Paddy McConnell

Personal information
- Full name: Patrick McConnell
- Date of birth: 5 February 1900
- Place of birth: Rasharkin, Ireland
- Date of death: 14 November 1971 (aged 71)
- Place of death: Carluke, Scotland
- Position: Inside forward

Senior career*
- Years: Team / Apps / (Gls)
- Bellshill Athletic
- Larkhall Thistle
- 1921–1924: Bathgate / 94 / (8)
- 1924–1925: Bradford City / 3 / (0)
- 1925–1930: Doncaster Rovers / 137 / (20)
- 1930–1932: Southport / 48 / (13)
- 1932–1933: Shelbourne
- 1933–1934: Boston United / 23 / (10)
- Spalding United
- 1936: Grantham Town / 4 / (0)
- 1936–1937: Hibernian

International career
- 1928–1932: Ireland / 2 / (0)

= Paddy McConnell =

Irish footballer

Patrick McConnell (5 February 1900 – 14 November 1971) was an Irish footballer who played as an inside forward for Bradford City, Doncaster Rovers, Southport, Shelbourne, Boston United, Spalding United, Grantham Town, Hibernian and Ireland. In total he scored 30 goals from 201 matches in the Football League.
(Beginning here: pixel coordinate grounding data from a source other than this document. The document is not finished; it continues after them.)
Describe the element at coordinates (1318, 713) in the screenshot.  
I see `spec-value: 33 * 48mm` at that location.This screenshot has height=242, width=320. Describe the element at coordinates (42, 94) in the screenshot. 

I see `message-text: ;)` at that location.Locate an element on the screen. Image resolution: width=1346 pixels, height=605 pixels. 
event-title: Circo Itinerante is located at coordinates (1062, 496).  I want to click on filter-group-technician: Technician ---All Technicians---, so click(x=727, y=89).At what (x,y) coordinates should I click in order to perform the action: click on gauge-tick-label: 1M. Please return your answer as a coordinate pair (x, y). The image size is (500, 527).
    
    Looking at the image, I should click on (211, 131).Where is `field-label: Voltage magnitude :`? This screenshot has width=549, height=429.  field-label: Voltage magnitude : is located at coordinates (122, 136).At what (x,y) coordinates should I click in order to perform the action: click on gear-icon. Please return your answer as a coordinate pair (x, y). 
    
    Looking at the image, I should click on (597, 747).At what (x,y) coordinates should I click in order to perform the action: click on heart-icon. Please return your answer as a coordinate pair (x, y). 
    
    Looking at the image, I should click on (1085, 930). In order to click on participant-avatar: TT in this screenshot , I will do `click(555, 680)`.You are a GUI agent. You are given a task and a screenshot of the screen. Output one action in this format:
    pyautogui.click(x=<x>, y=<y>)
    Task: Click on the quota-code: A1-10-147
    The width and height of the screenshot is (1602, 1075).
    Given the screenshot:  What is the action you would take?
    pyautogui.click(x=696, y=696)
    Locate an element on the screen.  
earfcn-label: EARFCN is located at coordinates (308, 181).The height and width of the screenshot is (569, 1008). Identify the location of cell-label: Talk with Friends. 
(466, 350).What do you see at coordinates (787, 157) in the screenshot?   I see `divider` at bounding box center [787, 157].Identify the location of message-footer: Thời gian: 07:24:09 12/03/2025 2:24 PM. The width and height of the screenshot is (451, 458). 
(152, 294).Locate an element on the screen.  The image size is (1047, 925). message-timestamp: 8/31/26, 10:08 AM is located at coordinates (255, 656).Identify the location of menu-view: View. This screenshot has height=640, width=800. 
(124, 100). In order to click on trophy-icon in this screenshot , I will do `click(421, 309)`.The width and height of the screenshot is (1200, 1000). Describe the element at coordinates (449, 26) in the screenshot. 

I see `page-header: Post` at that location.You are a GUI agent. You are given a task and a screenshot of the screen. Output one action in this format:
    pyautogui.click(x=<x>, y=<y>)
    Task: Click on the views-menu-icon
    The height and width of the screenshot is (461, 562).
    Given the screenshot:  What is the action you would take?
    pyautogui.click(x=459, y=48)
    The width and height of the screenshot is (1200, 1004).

He was both the first player representing both Doncaster and Southport to appear in an international match.

==Playing career==

===Scotland===
Paddy McConnell began his career in Scottish Junior football playing for Bellshill Athletic and Larkhall Thistle, and with Bathgate in the second tier of the Scottish Football League.

===England===
McConnell joined Bradford City from Bathgate in August 1924. He made three league appearances for the club. He left the club in May 1925 to play for Doncaster Rovers.

===International===
He played twice for the all Ireland team, a 2–1 defeat against Wales in 1928 and a 6–2 defeat by England in 1932.